A bancada governista na Assembleia Legislativa do Paraná admitiu, nesta segunda-feira 8, que a CPI para investigar as empresas de pedágio será aberta no próximo dia 17 de julho. O presidente da Casa, Valdir Rossoni (PSDB), confirmou a inexorabilidade da comissão diante do aumento de protestos contra o pedágio no estado.

A abertura da CPI do Pedágio vai se concretizar graças a mobilização externa à  Assembleia, que relutava em investigar o lucro exorbitante das concessionárias.

O presidente da Federação das Indústrias do Paraná (Fiep), Edson Campagnolo, comemorou a notícia sobre a instalação da comissão de investigação. Segundo ele, a sociedade e as ruas clamam por transparência nas coisas públicas. “Há um desconforto nessa questão do pedágio que incomoda a sociedade e o setor produtivo”, disse o empresário, um dos principais defensores da instalação da CPI.

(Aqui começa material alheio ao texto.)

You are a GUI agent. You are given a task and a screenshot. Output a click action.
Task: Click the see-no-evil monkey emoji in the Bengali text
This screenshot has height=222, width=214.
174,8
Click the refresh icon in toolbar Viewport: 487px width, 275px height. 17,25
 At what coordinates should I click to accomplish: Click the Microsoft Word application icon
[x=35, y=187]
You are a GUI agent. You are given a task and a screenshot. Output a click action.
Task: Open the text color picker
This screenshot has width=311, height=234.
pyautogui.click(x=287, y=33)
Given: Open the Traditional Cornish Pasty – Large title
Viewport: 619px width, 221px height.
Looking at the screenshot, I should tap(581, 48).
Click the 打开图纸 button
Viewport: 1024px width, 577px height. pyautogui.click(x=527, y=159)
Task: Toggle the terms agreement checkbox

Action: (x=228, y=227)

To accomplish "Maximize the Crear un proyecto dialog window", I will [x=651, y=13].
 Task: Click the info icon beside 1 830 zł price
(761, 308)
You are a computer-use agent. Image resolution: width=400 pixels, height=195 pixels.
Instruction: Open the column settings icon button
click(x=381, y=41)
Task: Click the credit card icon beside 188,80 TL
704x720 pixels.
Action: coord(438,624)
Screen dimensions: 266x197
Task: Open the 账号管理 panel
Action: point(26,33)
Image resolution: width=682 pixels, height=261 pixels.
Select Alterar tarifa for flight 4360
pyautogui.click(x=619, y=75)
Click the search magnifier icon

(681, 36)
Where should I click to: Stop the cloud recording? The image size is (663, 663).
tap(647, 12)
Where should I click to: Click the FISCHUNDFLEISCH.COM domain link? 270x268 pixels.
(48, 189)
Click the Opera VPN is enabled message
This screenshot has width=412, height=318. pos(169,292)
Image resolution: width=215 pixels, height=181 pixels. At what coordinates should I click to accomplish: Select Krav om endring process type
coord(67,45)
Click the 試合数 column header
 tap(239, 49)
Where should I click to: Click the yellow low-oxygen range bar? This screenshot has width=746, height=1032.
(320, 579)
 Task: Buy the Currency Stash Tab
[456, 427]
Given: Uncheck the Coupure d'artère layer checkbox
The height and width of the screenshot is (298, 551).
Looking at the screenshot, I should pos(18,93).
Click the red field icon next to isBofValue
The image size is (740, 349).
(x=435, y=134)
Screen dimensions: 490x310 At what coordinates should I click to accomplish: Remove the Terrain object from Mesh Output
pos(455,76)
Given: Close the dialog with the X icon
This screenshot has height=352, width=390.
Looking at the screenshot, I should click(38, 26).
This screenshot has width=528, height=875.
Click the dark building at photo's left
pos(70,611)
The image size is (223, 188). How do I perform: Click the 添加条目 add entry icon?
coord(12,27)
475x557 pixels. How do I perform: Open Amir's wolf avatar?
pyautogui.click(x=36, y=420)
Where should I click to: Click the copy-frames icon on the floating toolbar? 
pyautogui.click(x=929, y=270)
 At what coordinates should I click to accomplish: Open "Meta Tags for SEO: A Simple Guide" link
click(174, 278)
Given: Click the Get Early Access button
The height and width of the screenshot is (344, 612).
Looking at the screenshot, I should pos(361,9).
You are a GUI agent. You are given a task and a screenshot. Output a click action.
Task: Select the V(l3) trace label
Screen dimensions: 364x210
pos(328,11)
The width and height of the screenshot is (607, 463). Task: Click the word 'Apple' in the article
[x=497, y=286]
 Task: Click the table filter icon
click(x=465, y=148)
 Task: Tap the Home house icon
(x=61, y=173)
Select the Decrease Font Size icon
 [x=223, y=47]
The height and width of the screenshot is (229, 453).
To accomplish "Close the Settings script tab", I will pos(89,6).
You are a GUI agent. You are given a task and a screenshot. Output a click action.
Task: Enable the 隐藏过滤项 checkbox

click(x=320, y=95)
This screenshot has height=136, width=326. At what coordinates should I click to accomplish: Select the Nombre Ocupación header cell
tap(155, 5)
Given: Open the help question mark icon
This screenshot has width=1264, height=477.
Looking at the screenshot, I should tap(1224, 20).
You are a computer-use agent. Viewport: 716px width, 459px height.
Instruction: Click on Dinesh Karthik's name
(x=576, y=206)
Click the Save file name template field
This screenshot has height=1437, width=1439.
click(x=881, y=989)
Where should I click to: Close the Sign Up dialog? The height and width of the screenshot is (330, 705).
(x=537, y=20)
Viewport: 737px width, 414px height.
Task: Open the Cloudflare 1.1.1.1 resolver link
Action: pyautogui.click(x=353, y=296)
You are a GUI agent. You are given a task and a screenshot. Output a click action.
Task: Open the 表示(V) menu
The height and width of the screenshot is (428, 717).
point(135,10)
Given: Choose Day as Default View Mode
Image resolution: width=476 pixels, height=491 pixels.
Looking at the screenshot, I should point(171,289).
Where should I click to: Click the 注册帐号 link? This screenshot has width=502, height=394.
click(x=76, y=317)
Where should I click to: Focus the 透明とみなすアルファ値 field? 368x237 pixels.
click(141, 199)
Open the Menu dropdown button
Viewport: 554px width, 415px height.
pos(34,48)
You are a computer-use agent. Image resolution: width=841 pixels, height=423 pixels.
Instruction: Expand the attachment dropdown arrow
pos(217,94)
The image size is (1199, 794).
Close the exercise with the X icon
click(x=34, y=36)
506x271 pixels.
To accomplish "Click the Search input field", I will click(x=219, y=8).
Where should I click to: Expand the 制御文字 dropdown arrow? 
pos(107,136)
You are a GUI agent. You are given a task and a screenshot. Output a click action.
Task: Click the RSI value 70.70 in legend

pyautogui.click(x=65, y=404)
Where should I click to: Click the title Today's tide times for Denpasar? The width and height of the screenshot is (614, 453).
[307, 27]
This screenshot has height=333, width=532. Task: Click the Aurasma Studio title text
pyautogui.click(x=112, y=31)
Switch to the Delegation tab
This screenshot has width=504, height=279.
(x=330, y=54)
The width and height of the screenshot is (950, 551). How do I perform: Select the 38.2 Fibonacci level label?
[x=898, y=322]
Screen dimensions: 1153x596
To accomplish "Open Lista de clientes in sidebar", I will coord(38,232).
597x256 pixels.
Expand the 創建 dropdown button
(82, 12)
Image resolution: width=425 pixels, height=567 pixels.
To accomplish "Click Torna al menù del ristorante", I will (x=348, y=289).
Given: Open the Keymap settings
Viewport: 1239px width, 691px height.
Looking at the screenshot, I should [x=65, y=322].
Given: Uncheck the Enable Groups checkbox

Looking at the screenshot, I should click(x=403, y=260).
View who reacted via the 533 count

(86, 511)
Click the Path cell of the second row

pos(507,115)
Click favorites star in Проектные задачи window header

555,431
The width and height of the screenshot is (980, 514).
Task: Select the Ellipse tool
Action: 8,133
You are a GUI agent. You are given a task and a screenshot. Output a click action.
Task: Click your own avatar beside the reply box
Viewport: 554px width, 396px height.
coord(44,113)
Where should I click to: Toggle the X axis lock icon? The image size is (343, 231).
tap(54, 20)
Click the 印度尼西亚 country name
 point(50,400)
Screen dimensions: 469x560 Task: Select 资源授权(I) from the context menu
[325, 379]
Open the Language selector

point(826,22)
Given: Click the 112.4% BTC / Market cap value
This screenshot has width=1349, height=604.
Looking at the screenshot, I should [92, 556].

Nas últimas semanas, várias manifestações pipocaram pelo interior do Paraná contra o pedágio. Houve invasão de praças, furo nas cancelas de cobrança e, para amanhã, terça-feira 9, um grupo de londrinenses se dirige até a Assembleia cobrando pela CPI.

Além da CPI, proposta originalmente pelo deputado Nelson Luersen (PDT), também existe a de instalação de “pedagiômetros” em tempo real nas 27 praças de pedágio para auferir a quantidade que as concessionárias lucram e redefinir o preço da tarifa. Há quem defenda R$ 1 — e nada mais.